Firstly, apologies for the quality of these photos – they were taken to help me as I painted, not to be published – but the picture has attracted so much interest I though it would be good to explain how I painted it.

As the Lurcher’s face is so full of character, I spent a long time trying to draw it correctly.  In fact, I rubbed out my pencil drawing four times before I was finally satisfied with the outline.

A few days before I attempted to paint Isla, I had discovered, and worked through, Alison Fennell’s excellent tutorial on how to paint a Great Dane.
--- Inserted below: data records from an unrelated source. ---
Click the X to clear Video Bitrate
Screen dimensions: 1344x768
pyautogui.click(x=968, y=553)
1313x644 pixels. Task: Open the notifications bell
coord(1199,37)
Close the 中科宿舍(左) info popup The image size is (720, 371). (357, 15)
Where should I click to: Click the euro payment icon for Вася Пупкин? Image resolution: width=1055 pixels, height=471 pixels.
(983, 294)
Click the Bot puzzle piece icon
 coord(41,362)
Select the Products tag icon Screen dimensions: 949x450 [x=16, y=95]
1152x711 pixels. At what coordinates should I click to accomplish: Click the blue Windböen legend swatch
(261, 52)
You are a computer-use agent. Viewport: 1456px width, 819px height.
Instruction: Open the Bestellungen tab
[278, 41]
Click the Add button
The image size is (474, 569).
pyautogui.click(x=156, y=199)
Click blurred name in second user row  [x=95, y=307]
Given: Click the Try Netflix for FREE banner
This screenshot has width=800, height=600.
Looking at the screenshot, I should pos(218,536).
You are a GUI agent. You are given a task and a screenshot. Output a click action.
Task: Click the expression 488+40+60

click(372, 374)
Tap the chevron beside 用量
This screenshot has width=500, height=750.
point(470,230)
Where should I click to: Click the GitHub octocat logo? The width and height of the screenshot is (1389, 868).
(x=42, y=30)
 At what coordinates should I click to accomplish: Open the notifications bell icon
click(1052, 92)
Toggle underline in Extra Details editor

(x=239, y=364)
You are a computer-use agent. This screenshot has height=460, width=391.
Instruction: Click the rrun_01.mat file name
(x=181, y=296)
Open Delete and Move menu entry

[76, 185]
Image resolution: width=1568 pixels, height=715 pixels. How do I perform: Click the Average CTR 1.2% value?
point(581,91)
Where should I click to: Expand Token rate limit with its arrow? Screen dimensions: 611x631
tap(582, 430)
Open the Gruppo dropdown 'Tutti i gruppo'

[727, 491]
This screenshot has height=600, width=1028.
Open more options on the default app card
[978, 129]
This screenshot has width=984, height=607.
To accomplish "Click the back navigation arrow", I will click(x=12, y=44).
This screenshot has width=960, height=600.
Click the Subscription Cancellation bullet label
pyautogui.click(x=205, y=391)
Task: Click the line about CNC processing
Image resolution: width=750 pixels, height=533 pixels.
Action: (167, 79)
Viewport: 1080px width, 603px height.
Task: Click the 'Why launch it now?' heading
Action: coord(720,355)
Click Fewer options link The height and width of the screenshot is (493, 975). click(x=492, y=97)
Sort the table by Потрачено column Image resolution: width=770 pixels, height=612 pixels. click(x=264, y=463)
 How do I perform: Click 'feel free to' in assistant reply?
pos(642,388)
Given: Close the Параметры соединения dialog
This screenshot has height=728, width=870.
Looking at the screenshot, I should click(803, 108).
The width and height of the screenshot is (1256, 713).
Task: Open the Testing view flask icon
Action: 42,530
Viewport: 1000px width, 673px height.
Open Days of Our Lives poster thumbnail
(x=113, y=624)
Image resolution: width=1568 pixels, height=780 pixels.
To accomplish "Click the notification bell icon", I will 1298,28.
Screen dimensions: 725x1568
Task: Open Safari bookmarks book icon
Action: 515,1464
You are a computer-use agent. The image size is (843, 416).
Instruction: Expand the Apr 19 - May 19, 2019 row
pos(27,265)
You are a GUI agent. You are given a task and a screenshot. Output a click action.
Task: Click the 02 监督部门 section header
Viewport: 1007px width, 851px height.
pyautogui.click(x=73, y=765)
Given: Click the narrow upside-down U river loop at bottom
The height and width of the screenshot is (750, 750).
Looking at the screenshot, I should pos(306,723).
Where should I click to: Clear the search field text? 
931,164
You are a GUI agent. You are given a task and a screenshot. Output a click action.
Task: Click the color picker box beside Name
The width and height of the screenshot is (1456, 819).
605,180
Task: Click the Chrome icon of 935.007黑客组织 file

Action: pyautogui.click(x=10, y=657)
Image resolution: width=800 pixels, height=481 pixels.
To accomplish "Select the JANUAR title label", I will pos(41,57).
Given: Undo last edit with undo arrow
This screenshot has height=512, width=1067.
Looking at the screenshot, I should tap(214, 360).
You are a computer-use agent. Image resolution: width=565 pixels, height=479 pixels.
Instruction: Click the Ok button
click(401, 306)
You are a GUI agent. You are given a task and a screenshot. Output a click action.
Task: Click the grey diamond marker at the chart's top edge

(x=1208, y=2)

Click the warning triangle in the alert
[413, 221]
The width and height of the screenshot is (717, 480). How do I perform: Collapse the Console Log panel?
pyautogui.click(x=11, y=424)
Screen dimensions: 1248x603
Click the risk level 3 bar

This had worked well for me – and through it I learnt to start the painting with a wet-in-wet undercoat.  I used clear water to put a wash within the outline of the dog – excluding the eyes.  Then I was able to drop appropriate colour into different places on the dog – such as a pinky colour within the ears.  Because it was going onto wet paper, it spread out slightly and ended up  drying as  soft muted colours

Once the background wash was completely dry, I was able to add a light blue color as the first layer of Isla’s coat, using brush strokes which matched the direction of the fur.  These would end up as the highlights in the final picture.

I also added a light brown colour to the eyes, being careful to leave the white of the paper for highlights.

As many artists know, there seems to be a times in most paintings where you think “What on earth am I doing?  This is terrible” and think of scrapping the whole painting.  I reached this stage about now!

Fortunately I persevered, and started adding darker blue/grey colors to the coat and ears.  I also added a blue/black mix to the nose, making sure to have highlights around the nostrils.  Finally I began to add some hair to the side of the neck.

At last it was time to complete the eyes, and to add smaller details here and there to help the painting come to life.

For the eyes I added a dark blue/black to much of the eye, covering much of the brown that I had previously painted.  Blending the dark colour into the existing brown resulted in beautiful bright eyes.

I was careful to leave the white highlights  in the eyes, so they are the color of the original paper.